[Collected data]
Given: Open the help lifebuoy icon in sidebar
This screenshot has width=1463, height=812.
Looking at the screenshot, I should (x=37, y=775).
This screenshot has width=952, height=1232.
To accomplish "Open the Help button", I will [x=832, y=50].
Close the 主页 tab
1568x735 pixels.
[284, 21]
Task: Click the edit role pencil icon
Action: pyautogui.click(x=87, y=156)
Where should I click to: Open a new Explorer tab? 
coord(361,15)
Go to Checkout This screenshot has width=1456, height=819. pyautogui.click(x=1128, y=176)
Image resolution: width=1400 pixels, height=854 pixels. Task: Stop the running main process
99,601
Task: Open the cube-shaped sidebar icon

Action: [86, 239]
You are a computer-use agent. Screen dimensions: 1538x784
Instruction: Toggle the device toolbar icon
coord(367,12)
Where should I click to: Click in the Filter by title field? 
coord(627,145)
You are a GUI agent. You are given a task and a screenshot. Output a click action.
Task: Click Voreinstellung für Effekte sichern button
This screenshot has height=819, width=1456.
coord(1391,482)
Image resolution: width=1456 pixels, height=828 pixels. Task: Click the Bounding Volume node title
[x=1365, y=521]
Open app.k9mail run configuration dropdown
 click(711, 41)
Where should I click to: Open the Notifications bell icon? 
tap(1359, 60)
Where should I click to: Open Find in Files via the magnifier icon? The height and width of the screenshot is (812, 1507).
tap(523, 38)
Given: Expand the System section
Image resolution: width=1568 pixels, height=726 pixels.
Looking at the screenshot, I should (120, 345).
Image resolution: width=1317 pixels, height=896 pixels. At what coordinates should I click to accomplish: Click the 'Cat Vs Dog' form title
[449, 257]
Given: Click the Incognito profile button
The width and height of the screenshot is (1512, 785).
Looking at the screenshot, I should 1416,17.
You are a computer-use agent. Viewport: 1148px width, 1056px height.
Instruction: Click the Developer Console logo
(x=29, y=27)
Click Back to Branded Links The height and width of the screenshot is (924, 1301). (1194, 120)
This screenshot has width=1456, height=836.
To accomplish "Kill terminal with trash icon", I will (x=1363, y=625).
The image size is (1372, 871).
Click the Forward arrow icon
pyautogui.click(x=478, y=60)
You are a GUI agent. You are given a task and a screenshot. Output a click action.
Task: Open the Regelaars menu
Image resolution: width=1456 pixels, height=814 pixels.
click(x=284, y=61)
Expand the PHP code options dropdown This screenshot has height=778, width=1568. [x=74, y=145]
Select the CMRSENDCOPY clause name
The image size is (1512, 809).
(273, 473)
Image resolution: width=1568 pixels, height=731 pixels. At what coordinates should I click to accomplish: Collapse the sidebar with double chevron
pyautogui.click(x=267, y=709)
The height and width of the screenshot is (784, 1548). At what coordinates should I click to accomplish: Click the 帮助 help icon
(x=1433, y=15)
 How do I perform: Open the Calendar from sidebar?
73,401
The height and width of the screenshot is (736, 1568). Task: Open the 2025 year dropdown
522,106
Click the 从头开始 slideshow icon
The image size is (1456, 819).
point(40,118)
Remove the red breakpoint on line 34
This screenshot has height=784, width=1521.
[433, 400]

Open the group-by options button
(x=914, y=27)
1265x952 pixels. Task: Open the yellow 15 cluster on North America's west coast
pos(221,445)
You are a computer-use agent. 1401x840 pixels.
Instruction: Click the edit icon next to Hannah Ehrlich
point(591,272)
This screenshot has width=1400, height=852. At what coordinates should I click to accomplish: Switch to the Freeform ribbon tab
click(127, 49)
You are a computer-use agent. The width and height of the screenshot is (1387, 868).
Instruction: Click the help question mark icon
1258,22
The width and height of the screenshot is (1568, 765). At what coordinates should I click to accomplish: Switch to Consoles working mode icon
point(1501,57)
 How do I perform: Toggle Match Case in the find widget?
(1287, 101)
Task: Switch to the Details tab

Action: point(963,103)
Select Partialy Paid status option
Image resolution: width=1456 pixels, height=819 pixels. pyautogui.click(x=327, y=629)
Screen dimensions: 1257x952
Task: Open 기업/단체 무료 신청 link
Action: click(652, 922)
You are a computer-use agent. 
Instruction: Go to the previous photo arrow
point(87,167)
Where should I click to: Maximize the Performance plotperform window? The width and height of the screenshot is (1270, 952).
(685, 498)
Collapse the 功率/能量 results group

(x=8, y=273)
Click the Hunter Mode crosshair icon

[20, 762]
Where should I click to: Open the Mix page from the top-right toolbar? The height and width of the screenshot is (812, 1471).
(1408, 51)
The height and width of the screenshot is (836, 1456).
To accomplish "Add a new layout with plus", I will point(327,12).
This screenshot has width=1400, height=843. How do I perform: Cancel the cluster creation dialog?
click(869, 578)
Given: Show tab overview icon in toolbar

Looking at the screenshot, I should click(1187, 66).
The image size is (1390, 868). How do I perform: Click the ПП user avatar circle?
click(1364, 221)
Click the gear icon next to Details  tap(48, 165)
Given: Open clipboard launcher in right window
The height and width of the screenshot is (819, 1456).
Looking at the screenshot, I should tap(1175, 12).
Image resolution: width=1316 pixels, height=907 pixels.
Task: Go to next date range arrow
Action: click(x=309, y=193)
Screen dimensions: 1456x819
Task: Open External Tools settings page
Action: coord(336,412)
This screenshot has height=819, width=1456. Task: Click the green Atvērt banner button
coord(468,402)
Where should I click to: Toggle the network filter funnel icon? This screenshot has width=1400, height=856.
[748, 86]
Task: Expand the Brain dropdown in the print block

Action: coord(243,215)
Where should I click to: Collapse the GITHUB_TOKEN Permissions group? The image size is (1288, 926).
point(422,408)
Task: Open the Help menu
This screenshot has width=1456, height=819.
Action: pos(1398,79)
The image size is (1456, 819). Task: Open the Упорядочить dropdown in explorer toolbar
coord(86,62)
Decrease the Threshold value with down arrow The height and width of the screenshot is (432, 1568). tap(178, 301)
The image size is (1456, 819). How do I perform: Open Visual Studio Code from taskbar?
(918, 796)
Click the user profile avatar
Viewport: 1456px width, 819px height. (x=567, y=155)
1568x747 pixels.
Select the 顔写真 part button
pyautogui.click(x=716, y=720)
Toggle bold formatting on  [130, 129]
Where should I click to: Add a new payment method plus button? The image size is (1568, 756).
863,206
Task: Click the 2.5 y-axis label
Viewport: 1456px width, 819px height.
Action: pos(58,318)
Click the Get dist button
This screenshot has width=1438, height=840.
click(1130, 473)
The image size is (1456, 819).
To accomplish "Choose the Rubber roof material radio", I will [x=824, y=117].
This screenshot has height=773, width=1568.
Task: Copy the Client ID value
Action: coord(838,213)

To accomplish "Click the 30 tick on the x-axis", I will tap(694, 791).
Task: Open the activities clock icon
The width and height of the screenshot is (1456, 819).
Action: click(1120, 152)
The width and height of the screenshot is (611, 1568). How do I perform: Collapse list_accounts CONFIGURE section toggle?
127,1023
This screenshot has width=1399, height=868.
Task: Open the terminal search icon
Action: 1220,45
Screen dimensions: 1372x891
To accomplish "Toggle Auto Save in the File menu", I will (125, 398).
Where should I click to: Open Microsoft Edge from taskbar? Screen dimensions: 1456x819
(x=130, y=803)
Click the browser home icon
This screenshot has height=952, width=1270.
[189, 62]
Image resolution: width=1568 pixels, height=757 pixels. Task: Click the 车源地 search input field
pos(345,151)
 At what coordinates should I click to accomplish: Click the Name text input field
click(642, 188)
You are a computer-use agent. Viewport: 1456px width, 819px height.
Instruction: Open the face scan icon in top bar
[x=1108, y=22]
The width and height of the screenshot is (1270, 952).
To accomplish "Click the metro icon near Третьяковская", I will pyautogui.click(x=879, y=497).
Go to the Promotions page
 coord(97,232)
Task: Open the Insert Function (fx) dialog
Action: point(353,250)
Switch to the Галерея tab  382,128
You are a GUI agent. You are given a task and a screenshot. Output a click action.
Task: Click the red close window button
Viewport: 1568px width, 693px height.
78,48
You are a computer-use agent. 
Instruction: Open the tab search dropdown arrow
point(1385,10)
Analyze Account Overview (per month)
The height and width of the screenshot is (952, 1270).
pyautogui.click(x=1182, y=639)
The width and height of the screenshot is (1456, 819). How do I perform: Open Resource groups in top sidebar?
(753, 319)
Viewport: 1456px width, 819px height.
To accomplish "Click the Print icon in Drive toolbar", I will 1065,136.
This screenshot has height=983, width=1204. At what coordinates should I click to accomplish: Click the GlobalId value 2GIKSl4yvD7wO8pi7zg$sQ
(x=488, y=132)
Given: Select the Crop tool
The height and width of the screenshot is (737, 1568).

▸ **Try it**
Determine how many lines in the data above include the word "computer", and state that number only.

▸ **Task solution**
7